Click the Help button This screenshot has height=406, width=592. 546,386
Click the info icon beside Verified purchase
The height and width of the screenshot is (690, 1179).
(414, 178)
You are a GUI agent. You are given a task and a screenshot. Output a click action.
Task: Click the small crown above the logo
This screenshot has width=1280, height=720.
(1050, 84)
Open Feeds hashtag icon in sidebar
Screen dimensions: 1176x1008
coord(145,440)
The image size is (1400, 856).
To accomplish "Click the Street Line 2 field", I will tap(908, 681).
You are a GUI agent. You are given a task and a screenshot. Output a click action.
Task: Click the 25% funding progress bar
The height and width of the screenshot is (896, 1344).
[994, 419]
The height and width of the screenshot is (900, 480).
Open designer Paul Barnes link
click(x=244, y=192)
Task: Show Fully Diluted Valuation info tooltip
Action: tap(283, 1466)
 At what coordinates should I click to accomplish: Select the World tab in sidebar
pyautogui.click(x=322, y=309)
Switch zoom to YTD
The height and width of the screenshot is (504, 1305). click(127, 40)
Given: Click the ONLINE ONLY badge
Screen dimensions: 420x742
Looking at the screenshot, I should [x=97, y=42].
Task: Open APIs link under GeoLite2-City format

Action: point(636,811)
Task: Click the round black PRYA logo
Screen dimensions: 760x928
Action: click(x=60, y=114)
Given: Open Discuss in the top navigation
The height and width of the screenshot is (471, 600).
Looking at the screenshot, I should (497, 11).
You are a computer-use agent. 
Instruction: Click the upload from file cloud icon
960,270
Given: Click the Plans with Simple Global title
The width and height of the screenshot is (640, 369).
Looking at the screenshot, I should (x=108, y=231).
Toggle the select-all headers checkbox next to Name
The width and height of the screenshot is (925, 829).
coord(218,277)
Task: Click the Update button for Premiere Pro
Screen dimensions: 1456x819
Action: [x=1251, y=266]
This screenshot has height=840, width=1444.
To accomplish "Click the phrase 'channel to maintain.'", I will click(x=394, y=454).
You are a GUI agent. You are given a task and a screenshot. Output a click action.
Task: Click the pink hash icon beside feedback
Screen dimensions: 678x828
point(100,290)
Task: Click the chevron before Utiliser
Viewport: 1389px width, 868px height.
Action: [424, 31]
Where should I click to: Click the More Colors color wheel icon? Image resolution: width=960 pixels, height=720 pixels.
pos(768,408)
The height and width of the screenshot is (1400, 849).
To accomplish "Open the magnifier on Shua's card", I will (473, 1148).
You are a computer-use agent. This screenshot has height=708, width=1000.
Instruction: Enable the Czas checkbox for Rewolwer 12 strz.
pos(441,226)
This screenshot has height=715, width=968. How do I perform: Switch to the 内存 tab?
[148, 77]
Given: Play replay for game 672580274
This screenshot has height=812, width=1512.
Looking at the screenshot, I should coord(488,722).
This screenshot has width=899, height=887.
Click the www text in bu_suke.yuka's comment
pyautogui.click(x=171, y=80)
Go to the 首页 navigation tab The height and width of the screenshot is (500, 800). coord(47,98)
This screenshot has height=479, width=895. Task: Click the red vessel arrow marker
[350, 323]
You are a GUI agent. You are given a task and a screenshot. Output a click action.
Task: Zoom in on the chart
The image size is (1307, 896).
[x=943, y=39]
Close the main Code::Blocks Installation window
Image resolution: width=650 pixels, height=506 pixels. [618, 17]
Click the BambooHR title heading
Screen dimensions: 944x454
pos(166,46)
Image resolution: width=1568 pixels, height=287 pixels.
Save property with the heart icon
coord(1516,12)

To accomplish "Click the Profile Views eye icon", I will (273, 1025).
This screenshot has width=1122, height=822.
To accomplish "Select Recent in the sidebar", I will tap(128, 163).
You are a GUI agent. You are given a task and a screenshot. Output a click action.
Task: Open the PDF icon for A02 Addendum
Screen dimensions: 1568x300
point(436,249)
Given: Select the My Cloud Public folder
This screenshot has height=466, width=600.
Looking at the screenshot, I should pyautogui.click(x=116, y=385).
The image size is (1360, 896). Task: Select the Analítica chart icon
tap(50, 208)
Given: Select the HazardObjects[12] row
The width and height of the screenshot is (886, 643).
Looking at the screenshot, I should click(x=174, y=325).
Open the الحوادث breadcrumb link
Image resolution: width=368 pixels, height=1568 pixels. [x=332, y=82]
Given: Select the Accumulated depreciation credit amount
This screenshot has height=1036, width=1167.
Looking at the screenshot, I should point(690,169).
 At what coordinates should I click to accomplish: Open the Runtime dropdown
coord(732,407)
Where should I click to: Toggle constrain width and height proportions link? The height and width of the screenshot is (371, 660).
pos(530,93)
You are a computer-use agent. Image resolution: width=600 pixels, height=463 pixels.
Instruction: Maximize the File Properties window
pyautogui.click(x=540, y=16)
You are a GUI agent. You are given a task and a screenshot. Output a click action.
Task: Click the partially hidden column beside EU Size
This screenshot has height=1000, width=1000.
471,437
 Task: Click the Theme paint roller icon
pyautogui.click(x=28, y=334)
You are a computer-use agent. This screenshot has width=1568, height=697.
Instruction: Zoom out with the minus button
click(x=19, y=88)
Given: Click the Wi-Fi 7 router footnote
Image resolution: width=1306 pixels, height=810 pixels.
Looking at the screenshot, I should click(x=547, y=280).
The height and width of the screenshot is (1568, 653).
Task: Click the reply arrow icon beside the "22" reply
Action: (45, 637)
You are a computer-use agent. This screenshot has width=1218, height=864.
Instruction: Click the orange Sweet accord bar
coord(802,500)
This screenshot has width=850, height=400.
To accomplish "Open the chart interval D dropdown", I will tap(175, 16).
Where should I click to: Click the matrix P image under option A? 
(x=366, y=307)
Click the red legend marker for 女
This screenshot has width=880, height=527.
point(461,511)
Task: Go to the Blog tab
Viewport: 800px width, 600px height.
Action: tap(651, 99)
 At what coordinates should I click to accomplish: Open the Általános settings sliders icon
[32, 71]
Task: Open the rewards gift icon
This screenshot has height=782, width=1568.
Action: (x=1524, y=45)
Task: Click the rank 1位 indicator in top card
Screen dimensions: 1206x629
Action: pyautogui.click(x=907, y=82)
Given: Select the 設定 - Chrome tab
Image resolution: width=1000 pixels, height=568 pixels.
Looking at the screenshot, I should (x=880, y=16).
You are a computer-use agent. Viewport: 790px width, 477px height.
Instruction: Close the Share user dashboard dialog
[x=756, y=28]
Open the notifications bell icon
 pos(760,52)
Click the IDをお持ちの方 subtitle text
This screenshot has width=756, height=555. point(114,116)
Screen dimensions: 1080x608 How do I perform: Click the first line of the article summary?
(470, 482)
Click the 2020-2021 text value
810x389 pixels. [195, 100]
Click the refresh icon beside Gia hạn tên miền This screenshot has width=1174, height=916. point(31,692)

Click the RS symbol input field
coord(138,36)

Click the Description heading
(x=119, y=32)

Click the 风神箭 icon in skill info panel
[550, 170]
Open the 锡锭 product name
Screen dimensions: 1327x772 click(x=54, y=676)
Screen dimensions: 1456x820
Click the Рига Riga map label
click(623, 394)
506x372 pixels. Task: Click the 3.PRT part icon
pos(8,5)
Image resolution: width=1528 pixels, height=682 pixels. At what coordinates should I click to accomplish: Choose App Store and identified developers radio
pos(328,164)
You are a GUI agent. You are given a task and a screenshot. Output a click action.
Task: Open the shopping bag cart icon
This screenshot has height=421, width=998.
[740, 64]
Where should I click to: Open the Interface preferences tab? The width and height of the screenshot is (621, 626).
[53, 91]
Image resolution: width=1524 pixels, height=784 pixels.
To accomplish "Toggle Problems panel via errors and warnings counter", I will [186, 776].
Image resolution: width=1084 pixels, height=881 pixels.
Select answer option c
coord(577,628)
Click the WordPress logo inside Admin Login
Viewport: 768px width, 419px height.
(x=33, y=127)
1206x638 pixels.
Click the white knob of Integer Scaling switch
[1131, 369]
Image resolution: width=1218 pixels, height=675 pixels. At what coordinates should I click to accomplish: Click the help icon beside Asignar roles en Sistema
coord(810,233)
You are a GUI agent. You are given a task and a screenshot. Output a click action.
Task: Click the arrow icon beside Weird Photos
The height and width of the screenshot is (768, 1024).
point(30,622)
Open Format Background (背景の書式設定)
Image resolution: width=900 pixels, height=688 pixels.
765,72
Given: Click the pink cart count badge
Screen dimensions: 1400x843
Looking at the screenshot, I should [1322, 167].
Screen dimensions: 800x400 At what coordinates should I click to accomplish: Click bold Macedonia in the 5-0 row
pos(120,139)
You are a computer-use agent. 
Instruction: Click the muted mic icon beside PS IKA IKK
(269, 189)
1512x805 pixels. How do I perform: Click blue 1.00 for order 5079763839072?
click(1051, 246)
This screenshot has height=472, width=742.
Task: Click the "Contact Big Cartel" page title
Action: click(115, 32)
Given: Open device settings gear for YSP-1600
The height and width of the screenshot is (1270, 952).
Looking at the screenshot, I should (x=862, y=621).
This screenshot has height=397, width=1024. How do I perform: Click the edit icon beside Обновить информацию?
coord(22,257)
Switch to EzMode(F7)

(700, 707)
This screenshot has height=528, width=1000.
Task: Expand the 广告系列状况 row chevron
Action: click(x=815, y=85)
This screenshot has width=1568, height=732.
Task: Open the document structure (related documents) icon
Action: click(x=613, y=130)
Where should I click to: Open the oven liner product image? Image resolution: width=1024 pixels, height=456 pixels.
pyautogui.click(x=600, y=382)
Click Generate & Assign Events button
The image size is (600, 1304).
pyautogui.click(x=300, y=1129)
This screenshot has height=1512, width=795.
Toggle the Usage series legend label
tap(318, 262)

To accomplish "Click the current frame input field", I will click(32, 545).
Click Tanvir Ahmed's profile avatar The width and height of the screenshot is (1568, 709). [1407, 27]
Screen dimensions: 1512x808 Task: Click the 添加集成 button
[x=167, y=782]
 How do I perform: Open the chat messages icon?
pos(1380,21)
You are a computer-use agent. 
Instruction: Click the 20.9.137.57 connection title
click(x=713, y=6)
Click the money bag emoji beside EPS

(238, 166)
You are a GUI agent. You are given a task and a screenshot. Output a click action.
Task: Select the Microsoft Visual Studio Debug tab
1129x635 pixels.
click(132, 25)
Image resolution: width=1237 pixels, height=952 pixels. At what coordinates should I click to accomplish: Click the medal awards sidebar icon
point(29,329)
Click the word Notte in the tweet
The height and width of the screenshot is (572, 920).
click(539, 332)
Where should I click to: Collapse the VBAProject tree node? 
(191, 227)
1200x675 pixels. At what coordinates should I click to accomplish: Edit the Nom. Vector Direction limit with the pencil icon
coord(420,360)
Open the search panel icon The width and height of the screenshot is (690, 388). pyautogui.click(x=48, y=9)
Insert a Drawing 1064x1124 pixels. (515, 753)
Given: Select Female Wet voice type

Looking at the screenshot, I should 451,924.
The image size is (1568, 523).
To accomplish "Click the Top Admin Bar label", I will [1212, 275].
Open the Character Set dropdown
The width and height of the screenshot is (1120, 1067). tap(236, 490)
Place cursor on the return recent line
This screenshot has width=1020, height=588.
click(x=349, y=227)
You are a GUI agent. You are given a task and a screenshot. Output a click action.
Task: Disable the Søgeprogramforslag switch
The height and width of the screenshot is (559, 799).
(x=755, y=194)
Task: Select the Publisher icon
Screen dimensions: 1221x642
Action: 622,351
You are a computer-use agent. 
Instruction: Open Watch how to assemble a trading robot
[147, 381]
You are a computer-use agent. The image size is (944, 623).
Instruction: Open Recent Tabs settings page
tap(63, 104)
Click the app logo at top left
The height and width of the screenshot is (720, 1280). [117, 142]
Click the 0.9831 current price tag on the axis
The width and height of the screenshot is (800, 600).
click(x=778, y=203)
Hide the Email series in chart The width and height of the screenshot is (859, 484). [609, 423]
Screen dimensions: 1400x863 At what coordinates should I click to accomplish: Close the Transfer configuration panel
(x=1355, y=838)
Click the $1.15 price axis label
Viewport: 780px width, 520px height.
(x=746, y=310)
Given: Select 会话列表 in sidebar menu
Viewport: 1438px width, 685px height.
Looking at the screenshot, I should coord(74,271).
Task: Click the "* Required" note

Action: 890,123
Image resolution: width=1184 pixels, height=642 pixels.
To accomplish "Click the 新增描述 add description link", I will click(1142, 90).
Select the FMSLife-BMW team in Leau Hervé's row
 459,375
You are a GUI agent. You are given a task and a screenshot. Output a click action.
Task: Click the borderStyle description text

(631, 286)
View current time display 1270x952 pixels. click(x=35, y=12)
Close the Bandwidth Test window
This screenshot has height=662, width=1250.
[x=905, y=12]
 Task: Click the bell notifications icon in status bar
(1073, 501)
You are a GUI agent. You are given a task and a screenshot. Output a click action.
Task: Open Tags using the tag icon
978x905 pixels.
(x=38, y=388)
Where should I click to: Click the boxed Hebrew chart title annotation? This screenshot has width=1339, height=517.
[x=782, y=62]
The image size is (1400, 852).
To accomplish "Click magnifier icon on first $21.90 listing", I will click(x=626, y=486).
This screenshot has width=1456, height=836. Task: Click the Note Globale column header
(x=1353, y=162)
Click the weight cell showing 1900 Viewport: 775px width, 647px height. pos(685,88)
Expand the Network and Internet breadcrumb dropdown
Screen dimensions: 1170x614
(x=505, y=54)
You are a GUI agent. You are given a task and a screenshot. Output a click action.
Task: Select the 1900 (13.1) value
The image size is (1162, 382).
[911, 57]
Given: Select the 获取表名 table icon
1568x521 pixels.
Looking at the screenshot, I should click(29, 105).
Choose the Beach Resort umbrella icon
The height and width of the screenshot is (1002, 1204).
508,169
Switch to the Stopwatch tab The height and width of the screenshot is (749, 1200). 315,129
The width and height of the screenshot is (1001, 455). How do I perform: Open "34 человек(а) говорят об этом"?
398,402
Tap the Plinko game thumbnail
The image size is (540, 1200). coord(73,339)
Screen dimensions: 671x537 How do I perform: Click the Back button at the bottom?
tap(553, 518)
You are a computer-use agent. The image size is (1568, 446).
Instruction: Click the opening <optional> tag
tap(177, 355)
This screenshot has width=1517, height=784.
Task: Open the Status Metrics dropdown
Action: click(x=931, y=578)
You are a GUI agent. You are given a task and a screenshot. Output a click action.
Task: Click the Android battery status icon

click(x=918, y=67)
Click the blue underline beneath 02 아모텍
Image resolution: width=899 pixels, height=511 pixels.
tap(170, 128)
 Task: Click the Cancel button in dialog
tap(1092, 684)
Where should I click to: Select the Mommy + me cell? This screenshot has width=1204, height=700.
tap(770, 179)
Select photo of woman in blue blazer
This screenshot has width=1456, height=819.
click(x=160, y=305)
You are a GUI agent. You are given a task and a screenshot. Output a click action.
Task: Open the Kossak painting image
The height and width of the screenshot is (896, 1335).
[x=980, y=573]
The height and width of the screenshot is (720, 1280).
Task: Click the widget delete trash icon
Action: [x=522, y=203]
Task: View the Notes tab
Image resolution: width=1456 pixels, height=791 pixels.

__________

## REQUIREMENT
Using the data above, repeat exactly the lines that begin at the line with "Screen dimensions: 1456x819" and end at the line with "Given: Select the My Cloud Public folder", both ends included.

## ANSWER AREA
Screen dimensions: 1456x819
Action: [x=1251, y=266]
This screenshot has height=840, width=1444.
To accomplish "Click the phrase 'channel to maintain.'", I will click(x=394, y=454).
You are a GUI agent. You are given a task and a screenshot. Output a click action.
Task: Click the pink hash icon beside feedback
Screen dimensions: 678x828
point(100,290)
Task: Click the chevron before Utiliser
Viewport: 1389px width, 868px height.
Action: [424, 31]
Where should I click to: Click the More Colors color wheel icon? Image resolution: width=960 pixels, height=720 pixels.
pos(768,408)
The height and width of the screenshot is (1400, 849).
To accomplish "Open the magnifier on Shua's card", I will (473, 1148).
You are a computer-use agent. This screenshot has height=708, width=1000.
Instruction: Enable the Czas checkbox for Rewolwer 12 strz.
pos(441,226)
This screenshot has height=715, width=968. How do I perform: Switch to the 内存 tab?
[148, 77]
Given: Play replay for game 672580274
This screenshot has height=812, width=1512.
Looking at the screenshot, I should coord(488,722).
This screenshot has width=899, height=887.
Click the www text in bu_suke.yuka's comment
pyautogui.click(x=171, y=80)
Go to the 首页 navigation tab The height and width of the screenshot is (500, 800). coord(47,98)
This screenshot has height=479, width=895. Task: Click the red vessel arrow marker
[350, 323]
You are a GUI agent. You are given a task and a screenshot. Output a click action.
Task: Zoom in on the chart
The image size is (1307, 896).
[x=943, y=39]
Close the main Code::Blocks Installation window
Image resolution: width=650 pixels, height=506 pixels. [618, 17]
Click the BambooHR title heading
Screen dimensions: 944x454
pos(166,46)
Image resolution: width=1568 pixels, height=287 pixels.
Save property with the heart icon
coord(1516,12)

To accomplish "Click the Profile Views eye icon", I will (273, 1025).
This screenshot has width=1122, height=822.
To accomplish "Select Recent in the sidebar", I will tap(128, 163).
You are a GUI agent. You are given a task and a screenshot. Output a click action.
Task: Open the PDF icon for A02 Addendum
Screen dimensions: 1568x300
point(436,249)
Given: Select the My Cloud Public folder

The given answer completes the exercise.